盛慧

清晨,小鎮在霧氣中慢慢醒來。霧是從夜里開始出現的,它迷了路,在鎮上四處亂逛,見到縫隙,就往里面鉆。天快亮時,霧仍然找不到方向,天地之間一片虛白。
附近村子里,老人們起得很早,他們背著背篼往鎮上走,霧一路糾纏,打濕了他們的頭發和鞋子。翻過好幾座山,終于來到一個埡口,道路完全消失了,房子只留下模糊的輪廓,像一鍋稀粥……小鎮在他們腳下漂浮起來。
這是渝西的小鎮,掩藏在群山的褶皺之間。
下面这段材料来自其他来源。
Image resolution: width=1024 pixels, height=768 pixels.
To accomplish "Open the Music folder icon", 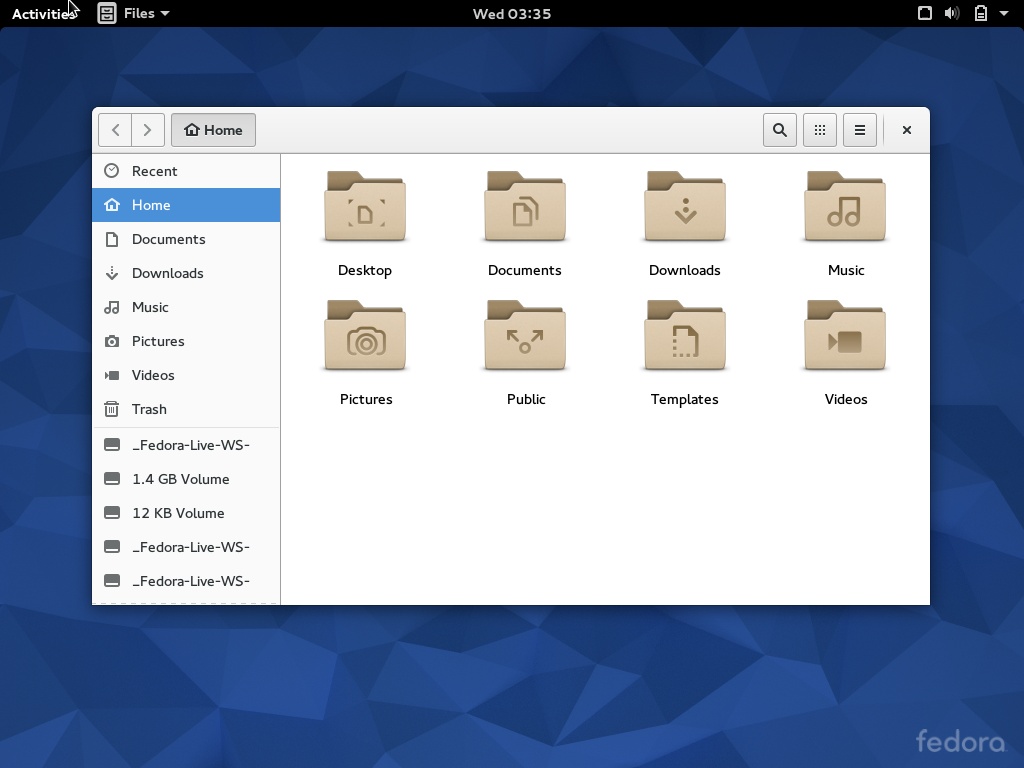I will point(845,207).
鎮上曾有一家大型煤礦,如今這里最多的是茶館,走幾步就能遇上一家。茶館雖多,店主卻一點也不擔心,因為每家的生意都很好,桌椅擺到了路邊。
那家茶館,連招牌都沒有,里面有清一色的竹椅,年代久遠,茶炊暗舊,凹凸不平,像出土的文物一般。一只土狗,趴在門口,鼻子濕漉漉的。店主50歲上下,紅光滿面,胖乎乎的臉上像打了蠟一樣,一說話就露出兩顆松鼠牙一樣的大門牙。8點一過,他就不時地朝路口張望。不知張望了多少次,熟悉的身影終于出現。那是一個老者,年紀雖大,卻光彩照人,身體挺直,頭高高地昂起。他一邊走,一邊吃著油條,吃完后用手上的油抹一抹稀疏的頭發。
和其他茶客不同,老者并不進店,要了杯茶,就在門口的躺椅上坐下。他已經96歲了,頭發和胡子全白了,嘴巴凹陷下去,彎出一道柔和的弧,像一彎新月,臉上雖然布滿皺紋,但目光還像孩子一樣純凈、明亮。
他是茶館里最老的茶客了,茶客們都喜歡他,跟他打招呼的時候,語氣中隱約有一絲同情,總擔心明天就見不到他了。